Juan ya no quería ir a la escuela desde febrero, pero sus papás no sabían por qué. Nunca habló de bullying. Al menos, no antes de lo que le pasó, de lo que le hicieron. Hace tres semanas, dos compañeros de su escuela lo sentaron en una silla que habían rociado con alcohol. Él sintió que el pupitre estaba mojado, pero pensó que era agua. Cuando se levantó, uno de los niños le prendió fuego con un encendedor. Juan sufrió quemaduras de segundo y tercer grado, aún no puede caminar y se ha tenido que someter a cuatro cirugías. El motivo de la agresión y las burlas: ser indígena otomí y “no hablar bien español”. Un ataque que pudo ser mortal ha obligado a la ciudad mexicana de Querétaro a tener una incómoda conversación sobre discriminación y acoso escolar, en un país donde el racismo sigue siendo un tabú y donde la inmensa mayoría de los casos sucede fuera del radar de las familias, las instituciones educativas y las autoridades.
“Fue un intento de homicidio”, afirma Juan Zamorano, padre del joven de 14 años. “A lo mejor, los otros niños pensaron que el daño sería leve, pero mi hijo va a llevar estas cicatrices por dentro el resto de su vida”, lamenta. Zamorano clava la mirada en el suelo, con angustia de padre. No ha podido comer, no ha dormido bien y cada palabra que sale de su boca esconde un esfuerzo titánico. Su esposa y él han tenido que dejar de trabajar para volcarse en los cuidados de Juanito, como le llaman en su familia. Su cuerpo está presente, pero su cabeza está a dos kilómetros, en el hospital donde atienden a su hijo. “Estamos en shock”, admite.
Su hijo también está en shock. No pudo hablar durante varios días. Pero cuando lo hizo, dejó de callar los abusos que había soportado. Sus compañeros en la Secundaria Josefa Vergara le cortaron el cabello, se burlaban de su acento y se reían de su madre, que vendía dulces en la calle por las tardes para completar los gastos. Juan, un joven retraído y con pocos amigos, contaba a sus papás que no se entendía con su maestra, que lo exhibía, y que no estaba cómodo con los otros muchachos. No dijo nada en específico sobre las burlas. La profesora y la directora de la escuela se negaron a cambiarlo de salón y aseguraron que no sabía nada de por qué el niño quería hacerlo.
Tras el ataque, los padres están convencidos de que la profesora participaba o, al menos, instigaba los abusos.

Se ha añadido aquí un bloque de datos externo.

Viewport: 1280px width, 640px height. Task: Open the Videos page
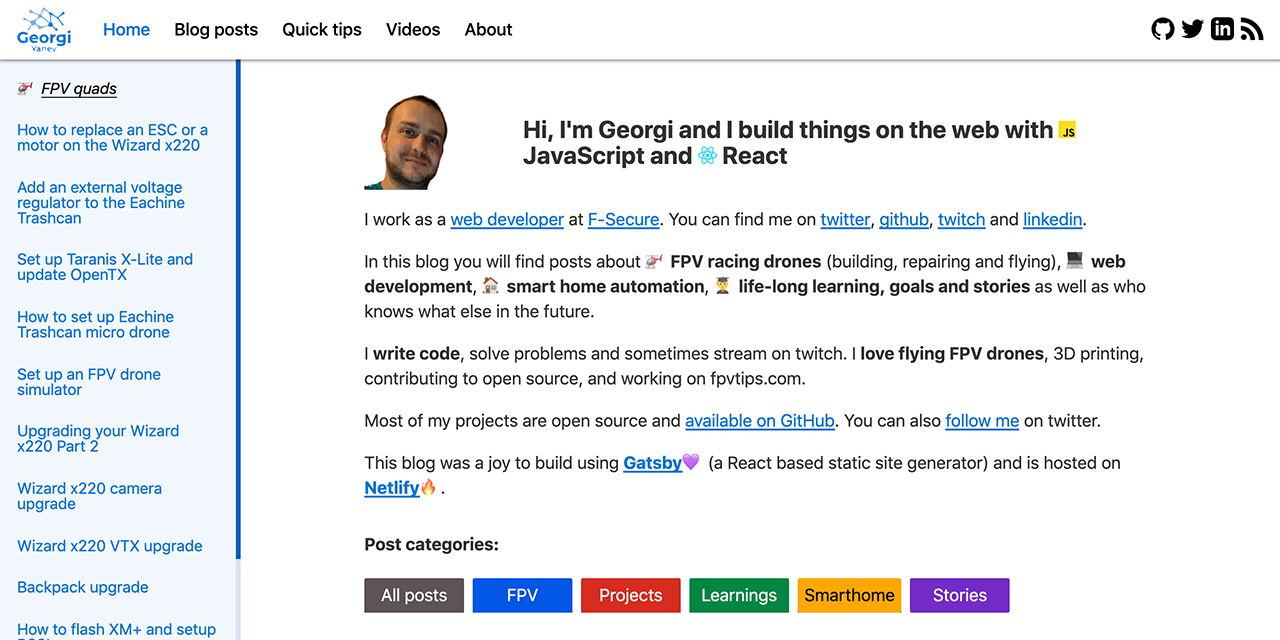tap(413, 30)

Los niños que prendieron fuego a Juan habían tirado una lata de leche condensada al suelo del aula y le pidieron a la maestra alcohol para limpiarla. Fabián García, representante legal de la familia, dice que dos semanas antes del incidente se levantó un reporte disciplinario contra uno de los dos niños acusados de ser los responsables por llevar alcohol y un encendedor a clase. No era la primera vez que hacía algo así, sostiene el abogado. “Tenía una llamada de atención firmada por él y por los padres del 20 de mayo del año en donde él se comprometió a no volver a rociar con alcohol a sus compañeros”, afirma García. El reporte, así como otras sanciones, fueron aportadas por la propia maestra como elemento de prueba en las investigaciones judiciales.
“Nadie lo ayudó”, lamenta el padre del muchacho. Después de que empezó a arder su pantalón, Juan se desvistió y la maestra lo mandó a cambiarse al baño y le consiguió otro. Siempre según el relato de la familia, mientras Juan se cambiaba, la maestra salió a comprar una cebolla a una tienda cercana y le pidió que se la untara para aliviar las quemaduras. El niño sangraba y, entonces, lo llevó a una clínica cercana para ver qué podían hacer. No era un sitio especializado, pero desde ese momento se percataron de la gravedad de las lesiones. La profesora finalmente llevó a Juan a su casa en El Salitre, una comunidad marcada por los contrastes, donde las canchas de tenis y los clubes privados conviven pared con pared con viviendas humildes y calles sin pavimentar. “Nunca nos contactaron”, dice Zamorano, “tenemos otras hijas estudiando en la misma escuela y tampoco les dijeron nada”.